For this exercise, copy out each line of the material below that includes "Choose".

◇ ◇ ◇ ◇ ◇ ◇ ◇

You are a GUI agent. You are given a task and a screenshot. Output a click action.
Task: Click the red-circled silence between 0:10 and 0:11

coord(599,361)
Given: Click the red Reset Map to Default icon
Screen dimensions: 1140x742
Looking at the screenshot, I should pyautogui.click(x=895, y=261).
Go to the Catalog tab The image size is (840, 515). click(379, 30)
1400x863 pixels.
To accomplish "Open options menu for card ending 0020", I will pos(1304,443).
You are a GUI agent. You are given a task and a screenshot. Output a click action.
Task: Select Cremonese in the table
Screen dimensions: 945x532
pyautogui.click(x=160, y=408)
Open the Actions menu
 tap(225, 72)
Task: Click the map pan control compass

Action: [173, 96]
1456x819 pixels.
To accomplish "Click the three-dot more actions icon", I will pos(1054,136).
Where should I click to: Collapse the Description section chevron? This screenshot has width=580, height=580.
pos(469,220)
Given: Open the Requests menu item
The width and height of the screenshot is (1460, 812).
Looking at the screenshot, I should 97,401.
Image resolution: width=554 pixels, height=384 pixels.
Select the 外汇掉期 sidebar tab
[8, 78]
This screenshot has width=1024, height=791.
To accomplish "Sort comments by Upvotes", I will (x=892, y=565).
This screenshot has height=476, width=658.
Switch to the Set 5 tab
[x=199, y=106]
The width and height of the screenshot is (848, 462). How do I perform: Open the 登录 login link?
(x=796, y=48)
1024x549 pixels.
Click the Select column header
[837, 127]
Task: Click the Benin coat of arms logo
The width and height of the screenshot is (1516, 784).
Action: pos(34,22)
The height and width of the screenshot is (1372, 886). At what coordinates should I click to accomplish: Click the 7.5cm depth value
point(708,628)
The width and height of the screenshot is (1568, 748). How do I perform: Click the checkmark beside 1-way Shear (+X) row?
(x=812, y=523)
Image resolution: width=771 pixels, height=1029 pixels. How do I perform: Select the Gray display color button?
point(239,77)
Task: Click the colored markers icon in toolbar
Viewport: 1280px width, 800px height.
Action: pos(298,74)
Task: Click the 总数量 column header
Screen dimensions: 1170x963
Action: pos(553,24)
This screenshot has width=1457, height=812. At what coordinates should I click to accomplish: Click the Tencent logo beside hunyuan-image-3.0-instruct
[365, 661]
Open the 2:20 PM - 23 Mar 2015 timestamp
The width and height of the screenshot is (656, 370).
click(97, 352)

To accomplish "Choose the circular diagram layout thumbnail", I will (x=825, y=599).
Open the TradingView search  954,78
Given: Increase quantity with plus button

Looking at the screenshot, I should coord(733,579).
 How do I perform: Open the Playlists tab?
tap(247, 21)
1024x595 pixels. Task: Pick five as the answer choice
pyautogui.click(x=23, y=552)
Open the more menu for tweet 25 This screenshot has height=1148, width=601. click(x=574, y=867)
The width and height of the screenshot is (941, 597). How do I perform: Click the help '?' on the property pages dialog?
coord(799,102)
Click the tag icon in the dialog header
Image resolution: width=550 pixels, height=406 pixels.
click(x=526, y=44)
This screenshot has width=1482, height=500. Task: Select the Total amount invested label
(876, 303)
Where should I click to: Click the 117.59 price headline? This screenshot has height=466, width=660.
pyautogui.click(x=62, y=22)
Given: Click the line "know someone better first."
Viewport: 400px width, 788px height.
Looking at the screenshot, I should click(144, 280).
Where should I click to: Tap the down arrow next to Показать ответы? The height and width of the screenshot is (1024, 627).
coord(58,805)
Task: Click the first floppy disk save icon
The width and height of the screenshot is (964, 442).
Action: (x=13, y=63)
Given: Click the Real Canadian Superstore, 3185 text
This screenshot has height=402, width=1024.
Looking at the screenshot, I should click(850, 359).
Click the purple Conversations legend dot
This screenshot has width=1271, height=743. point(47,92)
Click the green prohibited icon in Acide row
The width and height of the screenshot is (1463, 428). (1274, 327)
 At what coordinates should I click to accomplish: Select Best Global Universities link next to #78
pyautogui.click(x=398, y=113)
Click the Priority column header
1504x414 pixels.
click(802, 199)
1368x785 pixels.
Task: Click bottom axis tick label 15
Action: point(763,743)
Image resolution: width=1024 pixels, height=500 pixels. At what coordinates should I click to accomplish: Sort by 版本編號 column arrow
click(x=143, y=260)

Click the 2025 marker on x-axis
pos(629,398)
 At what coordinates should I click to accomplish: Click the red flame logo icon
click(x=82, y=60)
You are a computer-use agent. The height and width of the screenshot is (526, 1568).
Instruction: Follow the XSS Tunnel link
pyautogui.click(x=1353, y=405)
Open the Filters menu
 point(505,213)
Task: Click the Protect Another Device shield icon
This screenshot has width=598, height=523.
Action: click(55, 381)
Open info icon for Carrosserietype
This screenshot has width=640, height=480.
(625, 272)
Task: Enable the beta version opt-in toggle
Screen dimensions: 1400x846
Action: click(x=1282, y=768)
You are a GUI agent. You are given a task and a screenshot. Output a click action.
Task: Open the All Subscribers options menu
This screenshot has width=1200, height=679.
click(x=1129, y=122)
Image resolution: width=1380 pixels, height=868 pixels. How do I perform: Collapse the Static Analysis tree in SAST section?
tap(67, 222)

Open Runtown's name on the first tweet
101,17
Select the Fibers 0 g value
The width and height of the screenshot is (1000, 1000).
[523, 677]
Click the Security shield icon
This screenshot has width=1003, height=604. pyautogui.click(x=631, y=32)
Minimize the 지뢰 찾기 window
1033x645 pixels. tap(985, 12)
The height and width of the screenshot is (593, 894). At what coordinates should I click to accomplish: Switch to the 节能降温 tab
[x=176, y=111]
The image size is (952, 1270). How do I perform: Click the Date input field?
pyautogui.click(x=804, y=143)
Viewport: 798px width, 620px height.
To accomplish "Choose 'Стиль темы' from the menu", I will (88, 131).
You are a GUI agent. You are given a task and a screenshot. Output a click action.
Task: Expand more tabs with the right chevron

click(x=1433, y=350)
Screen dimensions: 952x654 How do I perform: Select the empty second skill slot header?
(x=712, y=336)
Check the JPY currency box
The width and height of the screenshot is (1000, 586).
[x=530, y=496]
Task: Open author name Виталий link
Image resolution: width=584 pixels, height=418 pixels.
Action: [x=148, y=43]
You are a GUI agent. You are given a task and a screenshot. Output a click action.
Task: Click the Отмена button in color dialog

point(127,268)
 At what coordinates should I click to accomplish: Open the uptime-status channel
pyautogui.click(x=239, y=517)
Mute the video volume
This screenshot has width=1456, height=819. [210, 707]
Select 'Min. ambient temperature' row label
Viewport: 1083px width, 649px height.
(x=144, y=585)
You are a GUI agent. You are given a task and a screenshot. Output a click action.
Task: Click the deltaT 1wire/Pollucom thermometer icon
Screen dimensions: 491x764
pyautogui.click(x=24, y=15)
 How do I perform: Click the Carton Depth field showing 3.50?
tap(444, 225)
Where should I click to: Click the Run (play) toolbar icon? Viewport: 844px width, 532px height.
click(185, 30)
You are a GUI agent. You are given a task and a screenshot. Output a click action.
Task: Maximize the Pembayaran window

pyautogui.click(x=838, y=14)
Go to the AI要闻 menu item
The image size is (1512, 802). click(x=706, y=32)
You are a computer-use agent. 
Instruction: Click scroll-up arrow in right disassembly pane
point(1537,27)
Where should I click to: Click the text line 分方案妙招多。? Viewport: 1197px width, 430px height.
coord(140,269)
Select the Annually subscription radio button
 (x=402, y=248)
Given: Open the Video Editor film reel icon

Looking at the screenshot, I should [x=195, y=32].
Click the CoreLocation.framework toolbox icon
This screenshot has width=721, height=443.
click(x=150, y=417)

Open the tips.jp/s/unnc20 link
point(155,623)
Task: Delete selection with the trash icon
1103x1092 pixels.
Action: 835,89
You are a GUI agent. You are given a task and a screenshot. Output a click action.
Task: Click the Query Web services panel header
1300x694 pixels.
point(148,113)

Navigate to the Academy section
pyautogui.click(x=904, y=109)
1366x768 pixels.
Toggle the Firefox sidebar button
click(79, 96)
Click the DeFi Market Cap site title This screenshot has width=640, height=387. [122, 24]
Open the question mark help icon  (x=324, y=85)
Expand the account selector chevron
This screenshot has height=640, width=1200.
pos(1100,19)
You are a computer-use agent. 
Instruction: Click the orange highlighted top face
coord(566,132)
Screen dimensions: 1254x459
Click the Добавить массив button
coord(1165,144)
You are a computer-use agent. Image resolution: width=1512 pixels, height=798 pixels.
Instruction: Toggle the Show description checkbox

◇ ◇ ◇ ◇ ◇ ◇ ◇

### Solution to this task
To accomplish "Choose the circular diagram layout thumbnail", I will (x=825, y=599).
To accomplish "Choose 'Стиль темы' from the menu", I will (88, 131).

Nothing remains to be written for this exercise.